Serrano no fue más que el primero de los muchos amantes de Isabel. Este agitado comportamiento privado colocó a la Reina en el ojo de la opinión pública, que podía tolerar las infidelidades si las protagonizaban los hombres pero no si eran ellas las escandalosas.

Al filo de la Segunda República

La lista de amantes de Alfonso XIII es interminable, tal vez solo comparable a la de Felipe IV y, en menor media, la de su padre. Bajo el nombre de Monsieur Lamy pastoreó a varias mujeres hacia París, donde vivió encuentros tan tórridos como ruidosos. La mayoría de las damas nocturnas del Rey entraba y salía con la misma presteza de la alcoba real. Gerard Noel, el biógrafo británico de la reina Victoria Eugenia, recordaba que Alfonso hacía el amor «igual que devoraba una merienda: sin gusto ni gracia, fatalmente como un patán. Ninguna mujer sensata repetiría la experiencia, aunque todas gustaban de probarla una vez». Lo anterior tenía una explicación: el Rey padecía halitosis. 
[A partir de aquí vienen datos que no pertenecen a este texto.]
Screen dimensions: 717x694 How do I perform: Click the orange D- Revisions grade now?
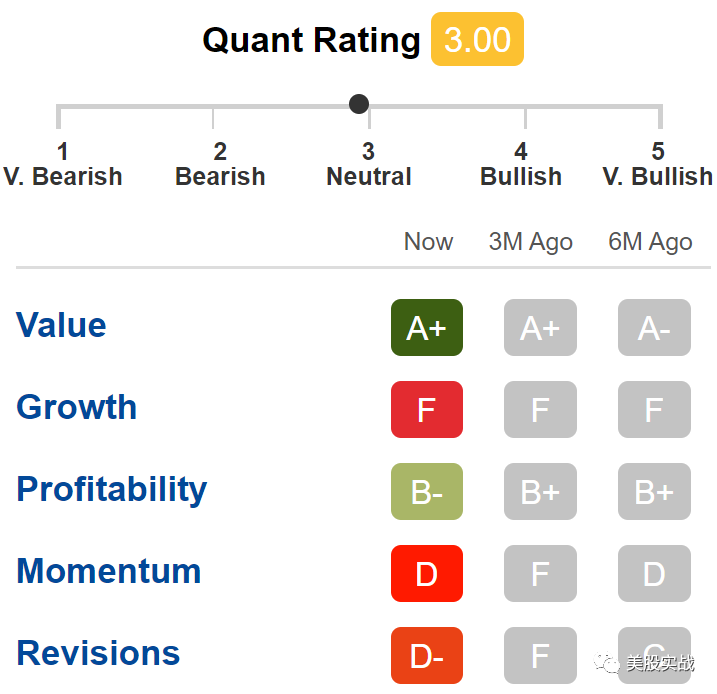427,655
Se suele dar por válida la cifra de unos cinco hijos fuera del matrimonio, aunque falta todavía perspectiva histórica para hacer un cálculo global del impacto del apetito sexual de Alfonso XIII en la población femenina. Poco después de su boda con Victoria Eugenia, el Rey preñó a una nodriza irlandesa, que fue expulsada de la corte y con la cual tuvo una hija sobre la que siempre sintió predilección. Una aristócrata francesa le dio por vástago a Roger de Vilmorin, un botánico, horticultor y genetista muy destacado en el país vecino. Y fruto de su relación secreta con María Milans del Bosch, hija de su general más leal, nació una niña. Pero, sin duda, su amante más resistente, cuya existencia quizás más cabreaba a la Reina, era Carmen Ruiz de Moragas, una mujer de baja cuna, moderna y culta, a la que el Rey apodaba Neneta. Toda esta sucesión de señoritas erosionó el crédito del Monarca en vísperas de la proclamación de la Segunda República.